-25

2K 125 84
                                    

Gece hiç uyuyamadığım için erkenden kalkıp duş aldım ve üstüme siyah bir dar paça pantolon ve gri tişört giydim. Tişörtü içime katlayıp üstüne belime kadar olan deri ceketimi giydim. Saçlarımı her zaman ki gibi sertbest bırakıp çantamı sırtıma attım ve aşağı indim. Direk olarak gözüm sehpaya kaydı ama resim yoktu. Biliyordum işte annem çöpe atmıştı...

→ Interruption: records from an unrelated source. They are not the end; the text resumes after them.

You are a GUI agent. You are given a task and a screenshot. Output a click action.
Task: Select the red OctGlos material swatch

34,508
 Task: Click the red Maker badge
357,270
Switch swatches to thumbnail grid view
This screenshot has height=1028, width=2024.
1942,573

Gözüm masada tek başına oturan babama kaydı. Resmi inceliyordu. B-Benim çizdiğim resme bakıyordu. B-Benim çizdiğimi bile bile yırtmadan resmi inceliyordu. Mutfaktan annemin de çıkmasıyla bakışları bana kaydı direk. Gözlerinde daha önce hiç görmediğim bir hüzün vardı. Bana bir kaç saniyeliğine baktıktan sonra masaya oturdu. Sanki babamda yeni varlığımı hissediyormuş gibi benim yüzüme baktı. İlk defa yüzüme baktı. Ardından elinde ki resmi kenara koyup kahvaltı yapmaya başladı. Bana bu kadar da yeter baba.. bana bu bakışlarda yeter anne. Ben azla yetinmeyi öğrendim çoktan..

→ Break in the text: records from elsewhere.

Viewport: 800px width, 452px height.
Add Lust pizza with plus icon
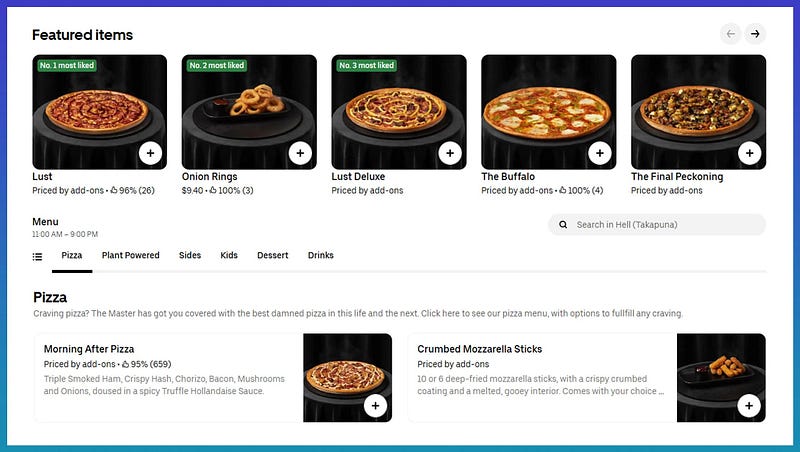[151, 153]
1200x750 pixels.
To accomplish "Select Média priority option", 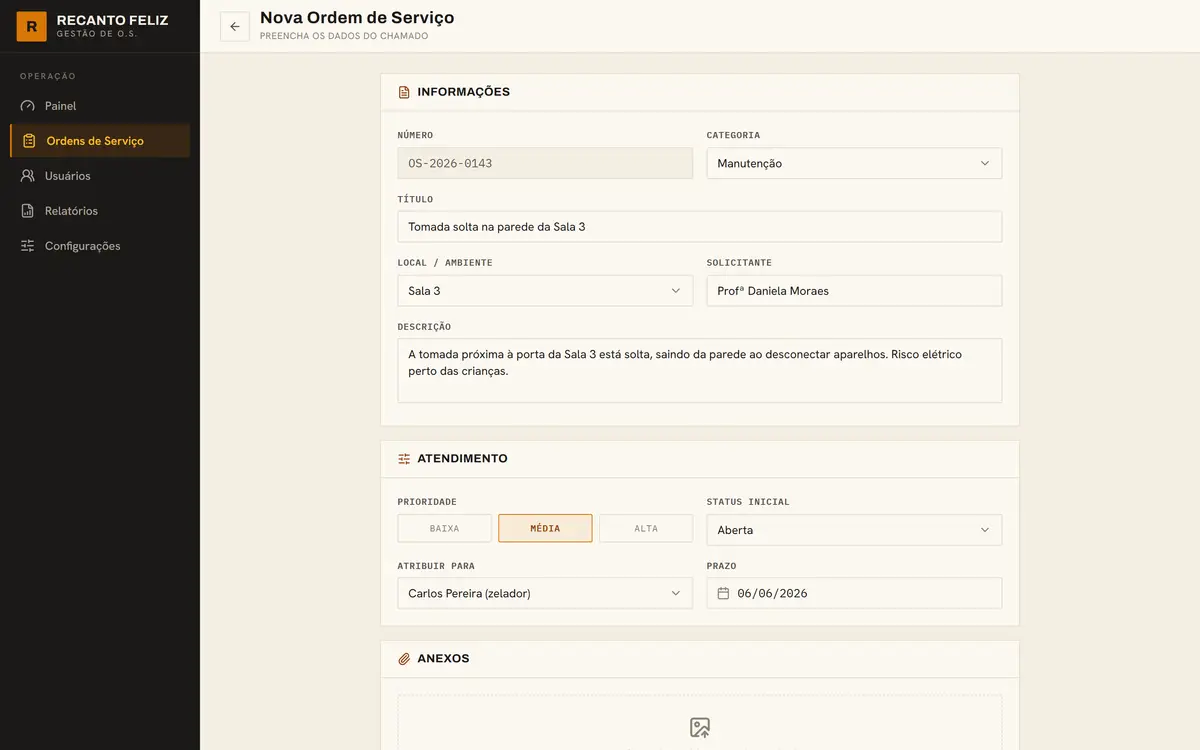I will pyautogui.click(x=545, y=528).
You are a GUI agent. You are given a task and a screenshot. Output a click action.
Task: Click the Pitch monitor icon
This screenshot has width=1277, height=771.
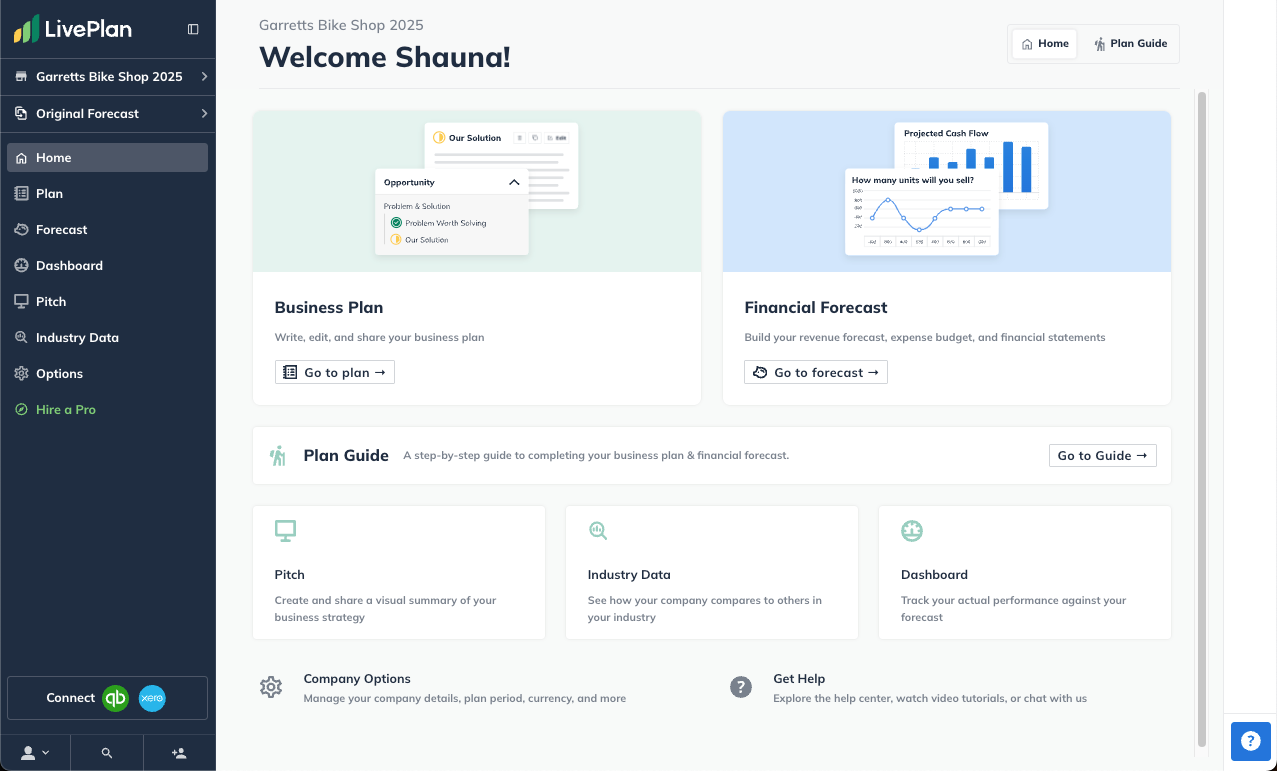[285, 530]
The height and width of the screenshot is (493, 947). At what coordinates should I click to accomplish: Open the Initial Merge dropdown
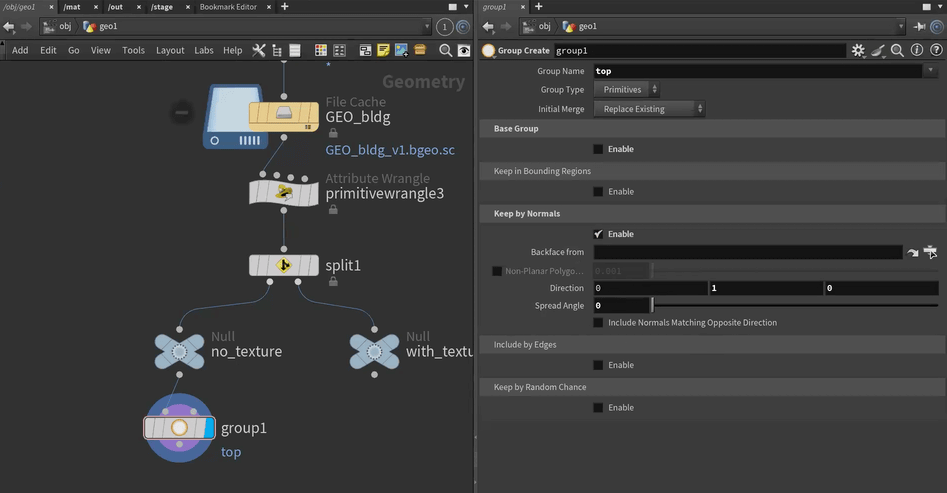[x=649, y=109]
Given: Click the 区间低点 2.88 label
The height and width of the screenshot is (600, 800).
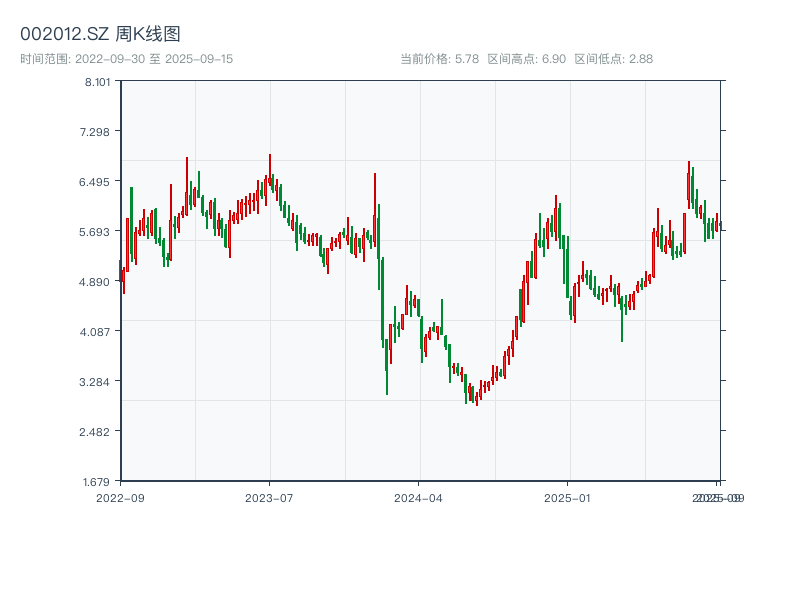Looking at the screenshot, I should coord(613,59).
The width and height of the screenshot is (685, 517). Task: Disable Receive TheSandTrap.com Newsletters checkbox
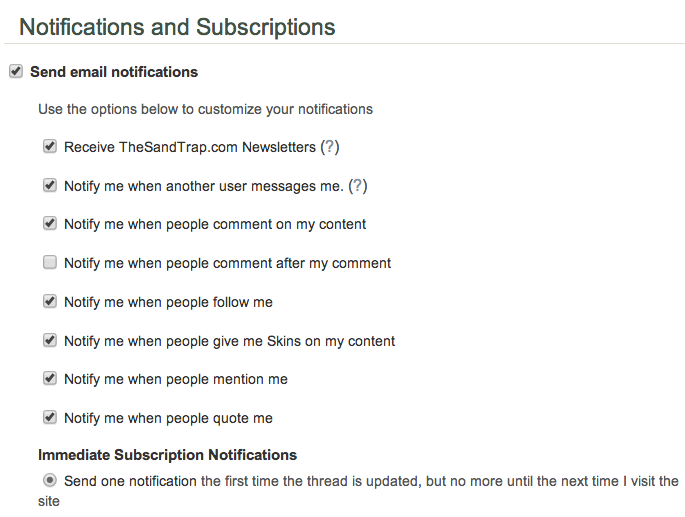50,147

Siyah sporlarımı giyip evden çıktım. Başımı yere eğip yerdeki taşı sürükleye sürükleye okula doğru gittim. Yerde çıkan taşın sesi çok fazlaydı. "Yapma şunu abla!!" Arkamdan dokuzlardan bir kızın bağırmasıyla durup o kıza baktım. "Anlamadım?" Dedim. Ellerini kulaklarında çekip,"Taş seslerine karşı zaafım var." Dedi çaresiz sesiyle. Şaşkınlıkla kıza bakıp sadece kafa salladım ve yoluma o taşı kenara atarak devam ettim.

Okulun bahçesine girmemle serpil hocanın sesine karşı maruz kaldım. "Mira buraya gel!!" Dedi bağırarak. Bahçede bulunan tek tük öğrenciler yine bana bakmaya başladılar. Bakmayın lan! Diyesim var da neyse.. serpil hocanın tam önünde durup yüzüne bakmaya başladım. Gülümseyerek,"Günaydın."dedi.

Hayırdr hoca başına meteor falan mı düştü?

Ulan bi sus iç ses.

"Günaydın hocam." Dedim. Elini omzuma koyup elinde ki dosyayı bana uzattı.  "Voleybol takımında kaptansın. Aslında bir çok değişiklik oldu. İlayda da diğer takımın kaptanı. Onun takımı çoktan hazır maç bir hafta sonra başlayacak sende takımını kursan iyi olur." Dedi. İlaydayla karşı takımlarsa olmamız çok iyi oldu. Sevinçle kafamı olumlu anlamda salladım ve ilaydanın takımına bakmaya başladım. Kaptan olarak ilaydadan daha iyiydim voleybolda.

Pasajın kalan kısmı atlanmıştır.